Introduction

The olive tree ( Olea europaea L.) has cultural, economic, and environmental importance in the Mediterranean region. In the last two decades, olive cultivation has shifted from low-density to super high-density (SHD) planting systems. These systems are characterized by narrow hedgerows of low-vigor, early-bearing cultivars, allowing full mechanization. However, limited information are available on shoot growth dynamics of the olive tree under the SHD system.
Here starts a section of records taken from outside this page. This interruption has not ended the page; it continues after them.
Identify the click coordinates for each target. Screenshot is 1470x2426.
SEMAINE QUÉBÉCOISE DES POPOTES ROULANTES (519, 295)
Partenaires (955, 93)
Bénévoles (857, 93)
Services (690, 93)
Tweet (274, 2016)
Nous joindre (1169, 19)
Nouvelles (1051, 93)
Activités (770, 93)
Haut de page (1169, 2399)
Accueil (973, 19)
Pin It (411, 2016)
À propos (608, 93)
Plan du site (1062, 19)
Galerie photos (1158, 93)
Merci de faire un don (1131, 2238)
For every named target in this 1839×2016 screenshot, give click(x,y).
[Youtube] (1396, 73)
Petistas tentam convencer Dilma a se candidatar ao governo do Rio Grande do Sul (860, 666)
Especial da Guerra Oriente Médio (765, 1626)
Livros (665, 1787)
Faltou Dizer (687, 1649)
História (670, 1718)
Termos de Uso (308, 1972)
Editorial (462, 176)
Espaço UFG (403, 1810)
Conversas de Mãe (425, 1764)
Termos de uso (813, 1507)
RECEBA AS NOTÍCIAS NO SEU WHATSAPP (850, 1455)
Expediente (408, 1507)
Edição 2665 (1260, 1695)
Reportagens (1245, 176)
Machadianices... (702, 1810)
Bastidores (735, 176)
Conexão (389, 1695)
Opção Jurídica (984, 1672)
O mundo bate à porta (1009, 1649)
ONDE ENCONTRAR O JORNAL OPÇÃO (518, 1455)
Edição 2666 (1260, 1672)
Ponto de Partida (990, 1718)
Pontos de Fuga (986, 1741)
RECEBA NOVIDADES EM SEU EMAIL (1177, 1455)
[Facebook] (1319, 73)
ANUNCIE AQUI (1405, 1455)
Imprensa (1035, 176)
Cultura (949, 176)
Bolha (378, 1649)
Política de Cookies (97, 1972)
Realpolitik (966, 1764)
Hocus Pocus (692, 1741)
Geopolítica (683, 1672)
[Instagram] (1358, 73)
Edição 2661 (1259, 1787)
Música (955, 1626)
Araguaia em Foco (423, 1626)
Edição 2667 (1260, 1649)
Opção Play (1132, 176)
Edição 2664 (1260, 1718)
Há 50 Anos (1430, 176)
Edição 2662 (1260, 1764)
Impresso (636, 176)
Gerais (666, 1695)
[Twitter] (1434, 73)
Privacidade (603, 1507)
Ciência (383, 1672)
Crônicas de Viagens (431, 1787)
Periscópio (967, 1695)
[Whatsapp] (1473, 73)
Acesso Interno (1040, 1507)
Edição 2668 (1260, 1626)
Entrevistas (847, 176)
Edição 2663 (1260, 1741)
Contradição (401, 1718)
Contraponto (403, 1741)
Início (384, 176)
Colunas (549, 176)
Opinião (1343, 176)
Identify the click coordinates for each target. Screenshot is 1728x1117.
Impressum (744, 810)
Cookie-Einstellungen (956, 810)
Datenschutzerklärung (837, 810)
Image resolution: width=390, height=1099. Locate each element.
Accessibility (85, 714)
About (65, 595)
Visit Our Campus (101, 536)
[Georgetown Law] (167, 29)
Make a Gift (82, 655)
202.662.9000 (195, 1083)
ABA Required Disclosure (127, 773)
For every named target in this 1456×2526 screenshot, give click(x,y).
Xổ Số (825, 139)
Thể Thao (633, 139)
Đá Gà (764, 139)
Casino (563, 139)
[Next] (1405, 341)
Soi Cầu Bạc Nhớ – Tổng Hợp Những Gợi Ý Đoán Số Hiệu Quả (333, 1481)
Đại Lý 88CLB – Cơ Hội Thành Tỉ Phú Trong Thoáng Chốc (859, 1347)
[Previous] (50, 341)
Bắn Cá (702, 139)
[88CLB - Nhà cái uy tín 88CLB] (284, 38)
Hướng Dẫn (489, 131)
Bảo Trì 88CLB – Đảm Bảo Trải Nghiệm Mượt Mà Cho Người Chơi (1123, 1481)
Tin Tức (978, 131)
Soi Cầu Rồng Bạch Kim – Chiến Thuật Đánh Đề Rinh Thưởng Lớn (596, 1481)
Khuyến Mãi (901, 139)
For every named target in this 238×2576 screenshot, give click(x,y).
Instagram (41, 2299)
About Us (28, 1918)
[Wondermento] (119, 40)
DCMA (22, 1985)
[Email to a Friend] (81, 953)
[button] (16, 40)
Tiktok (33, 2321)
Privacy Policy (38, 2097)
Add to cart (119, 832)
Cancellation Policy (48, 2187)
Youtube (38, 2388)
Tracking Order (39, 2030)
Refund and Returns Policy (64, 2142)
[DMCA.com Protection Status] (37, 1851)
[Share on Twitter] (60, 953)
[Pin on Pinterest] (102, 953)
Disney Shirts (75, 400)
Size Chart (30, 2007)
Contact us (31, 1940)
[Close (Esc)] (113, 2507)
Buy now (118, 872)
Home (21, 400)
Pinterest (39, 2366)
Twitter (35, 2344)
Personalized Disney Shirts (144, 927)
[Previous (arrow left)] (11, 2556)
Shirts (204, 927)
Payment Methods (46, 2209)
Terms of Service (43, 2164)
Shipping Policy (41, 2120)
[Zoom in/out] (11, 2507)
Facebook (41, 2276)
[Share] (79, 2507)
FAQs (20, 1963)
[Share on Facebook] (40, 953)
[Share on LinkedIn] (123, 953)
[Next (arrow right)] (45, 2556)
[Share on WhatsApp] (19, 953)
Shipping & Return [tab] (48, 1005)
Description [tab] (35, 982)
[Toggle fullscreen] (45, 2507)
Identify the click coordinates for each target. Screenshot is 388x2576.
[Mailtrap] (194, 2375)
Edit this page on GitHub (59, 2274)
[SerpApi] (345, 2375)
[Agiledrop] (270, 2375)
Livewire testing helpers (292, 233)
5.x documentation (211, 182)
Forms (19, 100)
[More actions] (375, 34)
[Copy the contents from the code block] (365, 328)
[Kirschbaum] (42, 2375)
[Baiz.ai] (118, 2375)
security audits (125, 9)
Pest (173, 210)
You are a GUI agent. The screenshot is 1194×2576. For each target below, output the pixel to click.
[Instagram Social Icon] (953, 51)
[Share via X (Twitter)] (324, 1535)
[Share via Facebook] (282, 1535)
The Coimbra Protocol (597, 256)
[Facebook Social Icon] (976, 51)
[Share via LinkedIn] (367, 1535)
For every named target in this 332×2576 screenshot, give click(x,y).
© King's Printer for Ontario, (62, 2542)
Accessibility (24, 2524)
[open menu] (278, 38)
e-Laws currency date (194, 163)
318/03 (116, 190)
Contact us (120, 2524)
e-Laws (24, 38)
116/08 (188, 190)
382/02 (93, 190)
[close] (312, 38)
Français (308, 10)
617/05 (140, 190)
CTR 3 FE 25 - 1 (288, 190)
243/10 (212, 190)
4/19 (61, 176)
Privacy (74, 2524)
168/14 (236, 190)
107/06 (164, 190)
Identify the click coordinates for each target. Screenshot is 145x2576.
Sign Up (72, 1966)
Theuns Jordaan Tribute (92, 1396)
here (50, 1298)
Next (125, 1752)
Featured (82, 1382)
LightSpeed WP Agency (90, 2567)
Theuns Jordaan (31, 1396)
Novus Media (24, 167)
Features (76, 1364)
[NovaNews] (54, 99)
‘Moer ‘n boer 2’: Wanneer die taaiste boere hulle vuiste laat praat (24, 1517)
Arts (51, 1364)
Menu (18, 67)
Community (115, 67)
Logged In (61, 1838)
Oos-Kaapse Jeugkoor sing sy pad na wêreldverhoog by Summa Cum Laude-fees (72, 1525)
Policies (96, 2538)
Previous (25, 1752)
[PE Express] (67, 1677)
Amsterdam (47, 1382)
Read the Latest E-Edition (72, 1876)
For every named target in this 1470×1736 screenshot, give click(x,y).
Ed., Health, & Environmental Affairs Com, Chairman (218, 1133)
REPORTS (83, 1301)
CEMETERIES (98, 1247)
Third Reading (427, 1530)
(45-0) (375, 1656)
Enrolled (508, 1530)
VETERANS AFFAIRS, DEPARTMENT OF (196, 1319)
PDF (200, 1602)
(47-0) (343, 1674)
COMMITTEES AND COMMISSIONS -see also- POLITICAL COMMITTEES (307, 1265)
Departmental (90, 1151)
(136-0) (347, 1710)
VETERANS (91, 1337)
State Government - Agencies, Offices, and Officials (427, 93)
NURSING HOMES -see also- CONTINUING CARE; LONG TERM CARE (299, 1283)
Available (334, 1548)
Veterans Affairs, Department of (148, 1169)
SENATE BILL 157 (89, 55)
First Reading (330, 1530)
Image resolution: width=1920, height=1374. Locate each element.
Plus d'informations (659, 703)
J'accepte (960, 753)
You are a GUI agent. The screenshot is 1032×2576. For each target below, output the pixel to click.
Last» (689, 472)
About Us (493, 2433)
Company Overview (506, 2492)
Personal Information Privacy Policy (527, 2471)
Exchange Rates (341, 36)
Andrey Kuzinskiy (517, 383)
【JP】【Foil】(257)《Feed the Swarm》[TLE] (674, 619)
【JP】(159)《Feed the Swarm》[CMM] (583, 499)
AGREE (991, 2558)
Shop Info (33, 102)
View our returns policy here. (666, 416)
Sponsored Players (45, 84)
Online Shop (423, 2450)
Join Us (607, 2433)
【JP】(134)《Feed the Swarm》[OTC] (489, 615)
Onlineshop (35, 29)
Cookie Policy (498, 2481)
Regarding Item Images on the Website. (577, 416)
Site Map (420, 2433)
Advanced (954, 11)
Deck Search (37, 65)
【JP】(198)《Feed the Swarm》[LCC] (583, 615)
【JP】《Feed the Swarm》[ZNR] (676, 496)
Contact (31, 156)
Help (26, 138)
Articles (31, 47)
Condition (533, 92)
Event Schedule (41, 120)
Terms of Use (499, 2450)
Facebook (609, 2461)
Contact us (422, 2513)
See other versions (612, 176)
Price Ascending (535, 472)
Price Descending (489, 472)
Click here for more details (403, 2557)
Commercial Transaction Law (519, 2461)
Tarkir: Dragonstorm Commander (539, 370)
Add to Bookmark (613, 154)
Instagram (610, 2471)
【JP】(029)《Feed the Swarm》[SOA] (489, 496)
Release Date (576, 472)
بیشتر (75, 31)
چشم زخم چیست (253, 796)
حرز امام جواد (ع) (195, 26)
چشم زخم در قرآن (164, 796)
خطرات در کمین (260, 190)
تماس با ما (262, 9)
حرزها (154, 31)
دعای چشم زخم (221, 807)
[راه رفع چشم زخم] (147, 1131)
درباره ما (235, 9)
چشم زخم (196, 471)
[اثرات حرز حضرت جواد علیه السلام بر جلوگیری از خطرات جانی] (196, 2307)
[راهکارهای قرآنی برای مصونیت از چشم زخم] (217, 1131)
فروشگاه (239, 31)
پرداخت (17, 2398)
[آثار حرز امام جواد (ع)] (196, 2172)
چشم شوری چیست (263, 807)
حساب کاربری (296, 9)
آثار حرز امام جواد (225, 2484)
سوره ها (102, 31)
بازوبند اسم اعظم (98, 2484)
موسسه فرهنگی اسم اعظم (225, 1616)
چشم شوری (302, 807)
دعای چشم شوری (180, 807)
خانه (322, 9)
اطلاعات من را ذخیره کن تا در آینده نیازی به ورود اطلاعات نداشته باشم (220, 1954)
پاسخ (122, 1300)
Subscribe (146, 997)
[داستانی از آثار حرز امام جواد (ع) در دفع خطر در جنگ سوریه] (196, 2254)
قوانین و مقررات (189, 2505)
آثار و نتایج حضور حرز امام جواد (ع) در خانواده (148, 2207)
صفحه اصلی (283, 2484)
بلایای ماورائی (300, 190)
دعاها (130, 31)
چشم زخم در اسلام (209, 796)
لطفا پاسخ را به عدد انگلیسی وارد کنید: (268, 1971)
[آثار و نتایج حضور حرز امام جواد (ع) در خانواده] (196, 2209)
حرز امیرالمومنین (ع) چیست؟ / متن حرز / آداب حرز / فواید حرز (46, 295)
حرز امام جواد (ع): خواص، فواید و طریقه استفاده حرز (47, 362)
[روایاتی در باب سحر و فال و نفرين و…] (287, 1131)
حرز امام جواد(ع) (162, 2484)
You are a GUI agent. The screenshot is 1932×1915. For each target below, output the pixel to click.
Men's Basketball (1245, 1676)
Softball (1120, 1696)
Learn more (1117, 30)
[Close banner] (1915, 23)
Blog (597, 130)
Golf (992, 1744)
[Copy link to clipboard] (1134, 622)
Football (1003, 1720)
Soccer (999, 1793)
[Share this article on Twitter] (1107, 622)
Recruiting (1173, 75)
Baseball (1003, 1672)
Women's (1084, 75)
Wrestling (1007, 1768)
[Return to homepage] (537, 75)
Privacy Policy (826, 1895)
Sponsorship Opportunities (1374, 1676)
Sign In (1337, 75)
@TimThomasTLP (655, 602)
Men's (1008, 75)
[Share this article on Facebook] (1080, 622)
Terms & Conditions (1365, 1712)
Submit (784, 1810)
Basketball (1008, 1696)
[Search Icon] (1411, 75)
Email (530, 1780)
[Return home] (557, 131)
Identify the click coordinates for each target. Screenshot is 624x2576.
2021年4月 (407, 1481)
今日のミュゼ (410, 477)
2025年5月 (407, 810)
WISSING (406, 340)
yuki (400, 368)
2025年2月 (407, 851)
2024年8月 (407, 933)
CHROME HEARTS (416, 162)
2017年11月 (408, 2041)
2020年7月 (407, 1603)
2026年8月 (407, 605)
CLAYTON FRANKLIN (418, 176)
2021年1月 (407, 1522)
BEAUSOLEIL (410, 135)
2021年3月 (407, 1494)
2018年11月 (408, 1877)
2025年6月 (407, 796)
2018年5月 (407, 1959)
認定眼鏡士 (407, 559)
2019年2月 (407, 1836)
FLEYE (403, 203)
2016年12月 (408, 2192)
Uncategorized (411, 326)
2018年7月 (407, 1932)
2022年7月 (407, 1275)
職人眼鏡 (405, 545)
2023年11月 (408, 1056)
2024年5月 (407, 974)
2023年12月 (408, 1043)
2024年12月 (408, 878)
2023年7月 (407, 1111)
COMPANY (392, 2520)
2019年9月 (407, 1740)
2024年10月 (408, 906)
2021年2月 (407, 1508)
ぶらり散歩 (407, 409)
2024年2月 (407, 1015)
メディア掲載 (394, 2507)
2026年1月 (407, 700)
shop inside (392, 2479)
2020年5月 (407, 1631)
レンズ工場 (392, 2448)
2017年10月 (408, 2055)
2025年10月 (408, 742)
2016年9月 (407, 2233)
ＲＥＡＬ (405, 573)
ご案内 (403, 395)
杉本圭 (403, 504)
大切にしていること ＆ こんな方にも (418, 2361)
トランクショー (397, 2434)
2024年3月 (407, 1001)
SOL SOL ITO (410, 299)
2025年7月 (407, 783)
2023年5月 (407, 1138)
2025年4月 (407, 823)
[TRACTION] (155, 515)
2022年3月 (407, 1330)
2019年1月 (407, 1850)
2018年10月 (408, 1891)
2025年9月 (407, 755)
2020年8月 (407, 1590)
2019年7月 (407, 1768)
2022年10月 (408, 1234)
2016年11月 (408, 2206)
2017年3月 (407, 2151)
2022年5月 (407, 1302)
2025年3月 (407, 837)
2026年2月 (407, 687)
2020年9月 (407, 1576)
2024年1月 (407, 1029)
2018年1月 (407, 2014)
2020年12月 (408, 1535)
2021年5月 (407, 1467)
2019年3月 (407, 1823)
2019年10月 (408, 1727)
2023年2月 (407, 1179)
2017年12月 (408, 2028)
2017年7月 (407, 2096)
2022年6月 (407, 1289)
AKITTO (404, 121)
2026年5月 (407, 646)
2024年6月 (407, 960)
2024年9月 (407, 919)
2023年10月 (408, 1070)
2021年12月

This study aimed to investigate the shoot growth dynamics of four olive cultivars (‘Arbequina’, ‘Coratina’, ‘Frantoio’, and ‘Urano’) by modeling the elongation of different shoot types (apical proleptic, lateral proleptic, sylleptic) under SHD conditions.

Methods

A four-year field study was conducted on four olive cultivars (‘Arbequina’, ‘Coratina’, ‘Frantoio’, and ‘Urano’) grown in an SHD orchard under Mediterranean climate. Apical proleptic, lateral proleptic, sylleptic, and adventitious shoots were monitored. Logistic regression was applied to model shoot elongation, and statistical analyses were conducted to assess the influence of cultivar, shoot type, and year. Moreover, the effect of crop load and temperature on shoot growth was also evaluated.

Results and Discussion

No significant difference was shown between the type of shoot and cultivar. Results indicate that single-phase logistic growth was the most common pattern, except for the lateral proleptic shoots of ‘Coratina’ and adventitious of ‘Urano’, where a second vegetative flush occurred. No correlation of Growing Degree Days with the shoot growth was observed. As confirmed in previous studies, crop load showed a negative influence on shoot elongation. Particularly for Arbequina’s adventitious shoots, Coratina’s and Frantio’s sylleptic shoots and Urano’s lateral proleptic, this trend was observed. This evidence showed the potential competition between the reproductive and vegetative cycle for assimilates. To our knowledge, this is the first report addressing the vegetative growth dynamics of four different shoot types of four distinct olive cultivars with different vigor in an SHD system. These findings are essential for optimizing cultivar-specific agricultural strategies (e.g. canopy management and irrigation) to achieve an optimal yield and sustainable cultivation. Future research will explore the vegetative growth dynamics, including other factors such as trunk diameter, Leaf Area Index, and water stress indices.